本研究通过生物信息学分析预测NRAGE可能是miR-3188的靶基因，有研究[13]表明，在胃癌组织中NRAGE表达上调与TNM分期、局部浸润和预后不良相关。此外，荧光素酶报告实验结果显示，在WT-NRAGE转染的细胞中，miR-3188过表达降低荧光素酶活性，而在MUT-NRAGE转染的细胞中，则未见荧光素酶活性降低，该结果显示NRAGE是miR-3188的靶基因。通过在胃癌细胞HGC-27中分别转染miR-3188 mimic及miR-3188 inhibitor，Western blot及qRT-PCR结果显示miR-3188可负向调控NRAGE蛋白表达，但不影响其mRNA表达水平。为进一步探究胃癌细胞中miR-3188是否通过调控NRAGE发挥抑癌作用，将pc-control及pc-NRAGE分别转染至miR-3188过表达的HGC-27细胞中，CCK-8实验、流式细胞术、Transwell结果显示转染pc-NRAGE可逆转miR-3188对胃癌细胞HGC-27增殖、侵袭及迁移能力的抑制作用，并减少细胞凋亡。CyclinD 1、Bcl-2、MMP 9分别是细胞增殖、凋亡、侵袭及迁移生物学行为的重要标志蛋白[14-15]。Western blot结果提示miR-3188/NRAGE轴可能通过干扰上述蛋白表达而抑制胃癌细胞发展。EMT机制在肿瘤的侵袭、转移过程中发挥重要作用，E-cadherin、N-cadherin、Vimentin等蛋白是EMT的标志蛋白[15]。本研究结果显示胃癌细胞HGC-27中miR-3188过表达可通过抑制NRAGE表达导致N-cadherin、Vimentin蛋白表达下调同时促进E-cadherin蛋白表达。
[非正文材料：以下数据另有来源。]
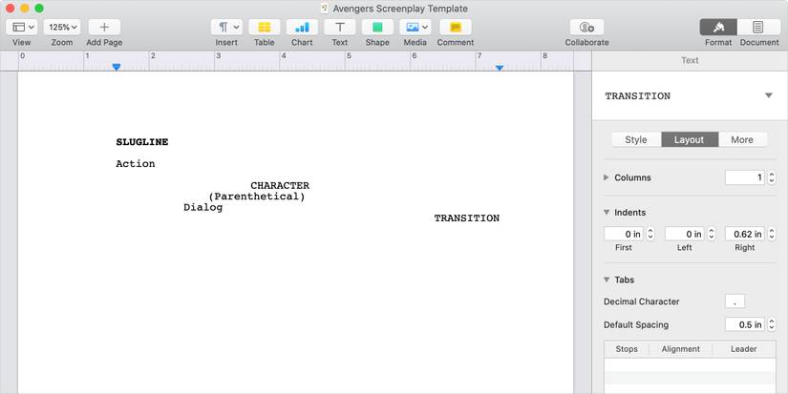The height and width of the screenshot is (394, 788).
Task: Open the TRANSITION paragraph style dropdown
Action: coord(768,96)
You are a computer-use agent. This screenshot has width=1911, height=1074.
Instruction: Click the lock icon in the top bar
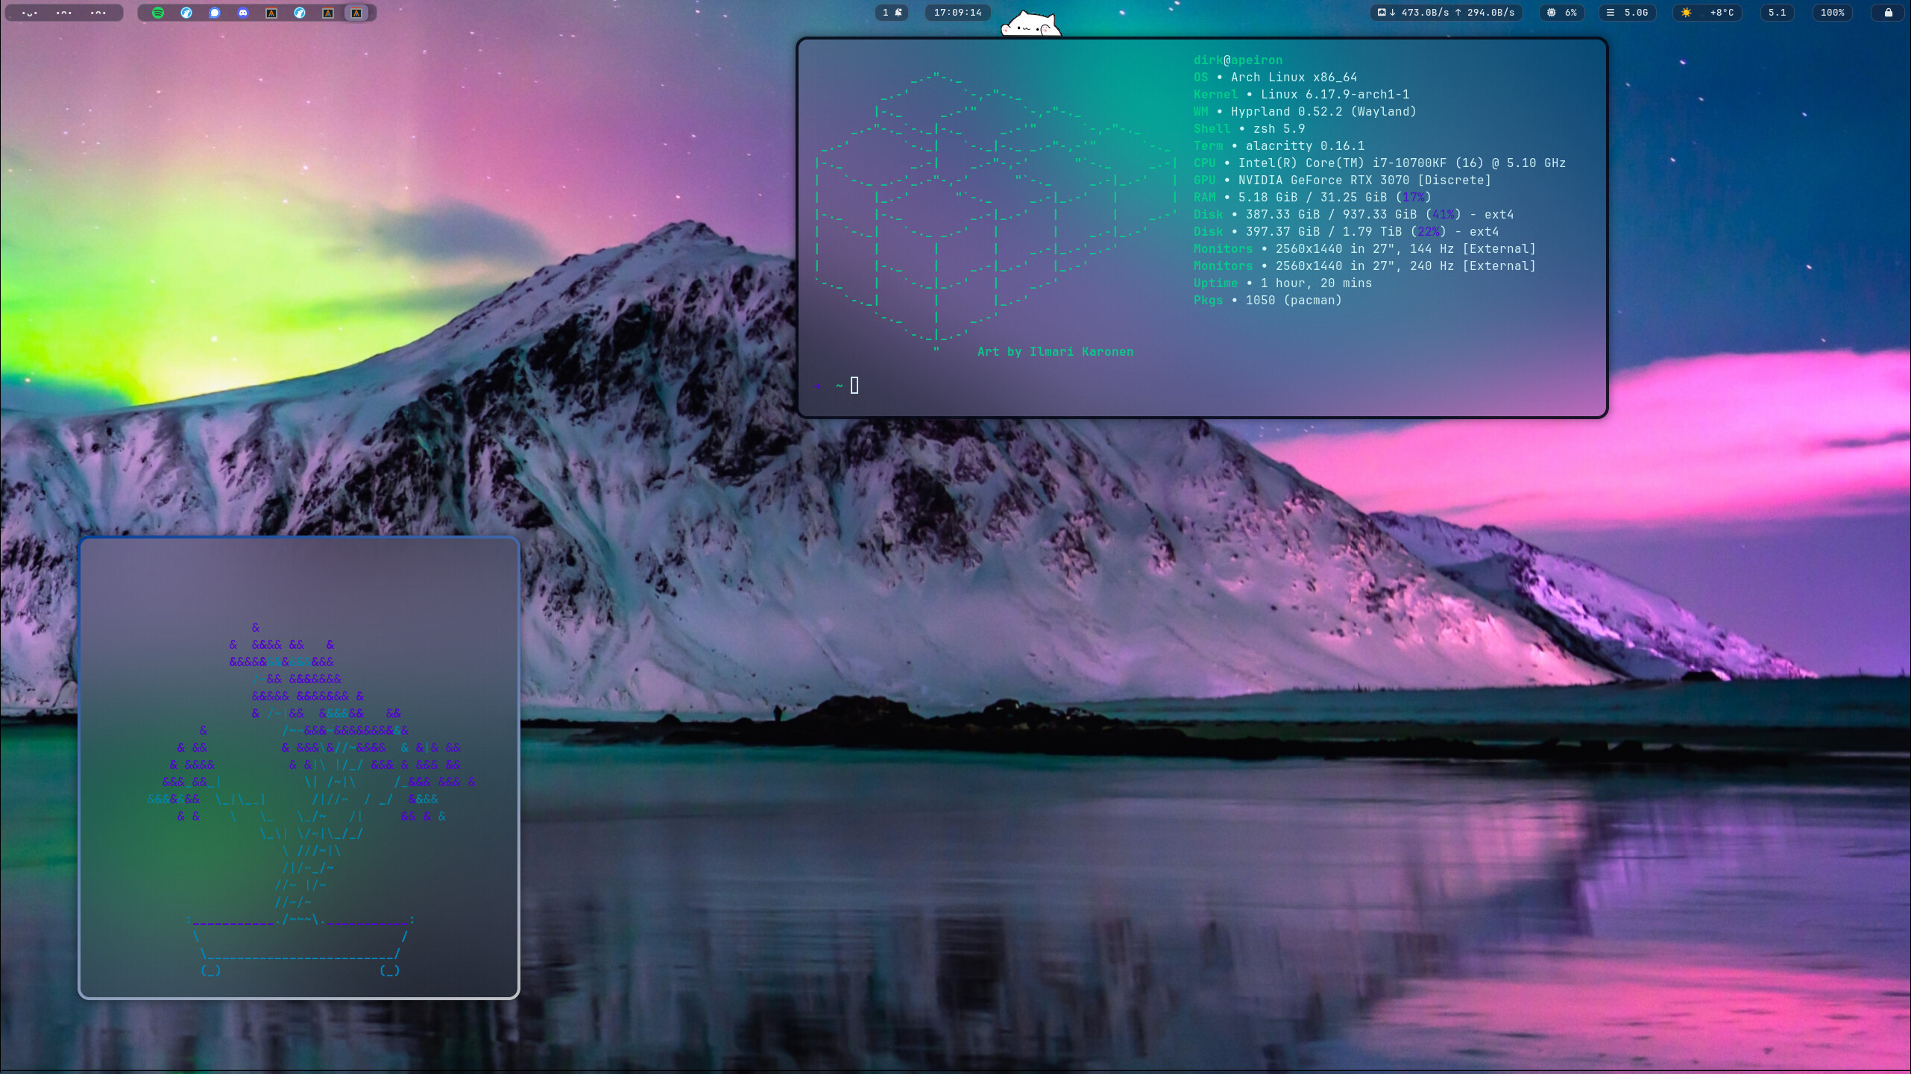click(1888, 13)
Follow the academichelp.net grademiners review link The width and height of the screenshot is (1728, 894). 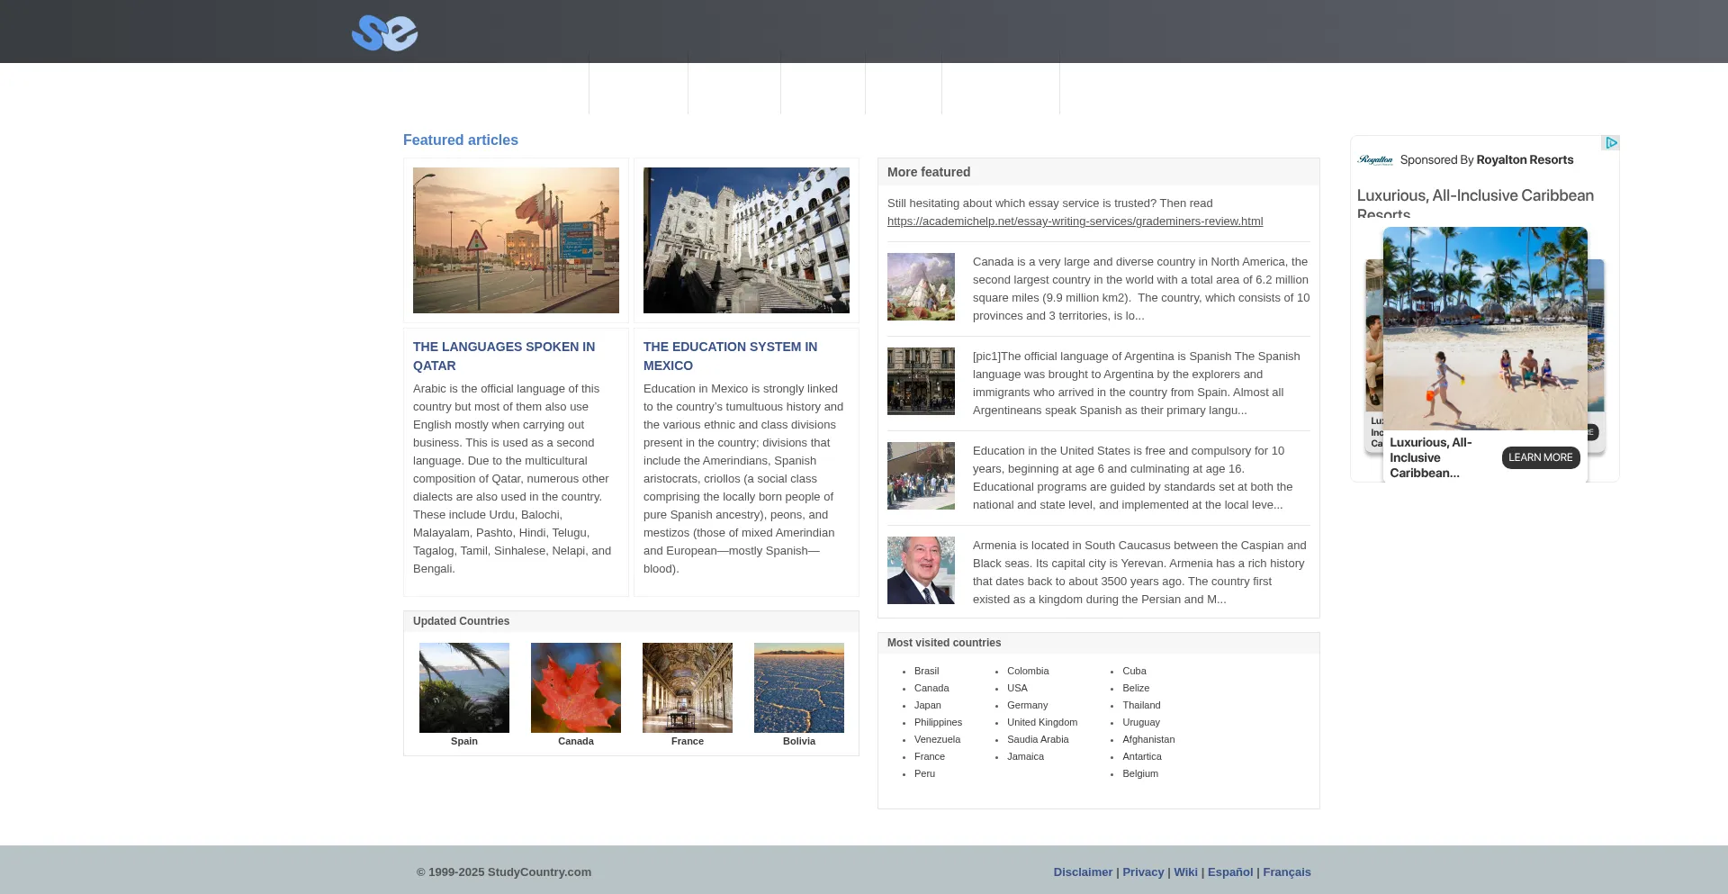1075,221
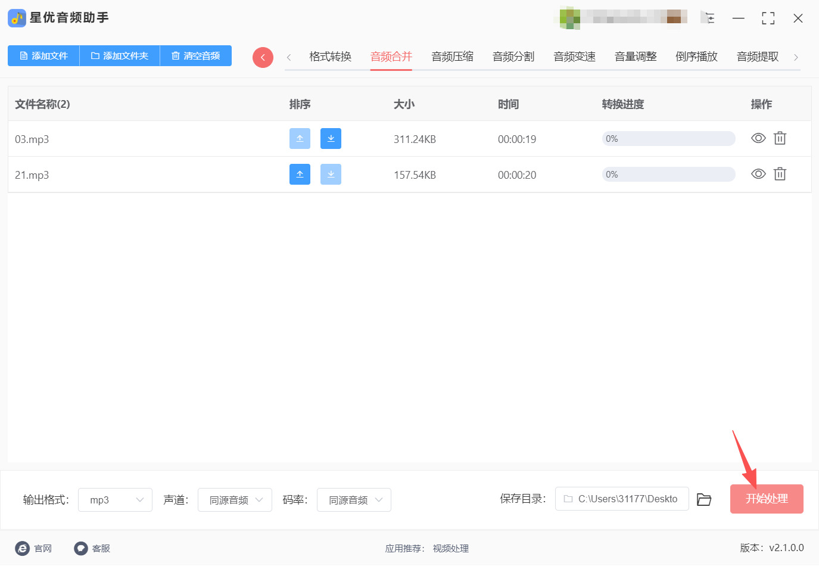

这一结果提示在胃癌细胞HGC-27中，miR-3188可能通过靶向调控NRAGE抑制EMT进程。

综上所述，miR-3188过表达可抑制胃癌细胞的生长，其作用机制可能与通过靶向调控NRAGE的表达有关，该研究结果为探索胃癌发展机制及找寻新的胃癌治疗靶点提供了实验依据。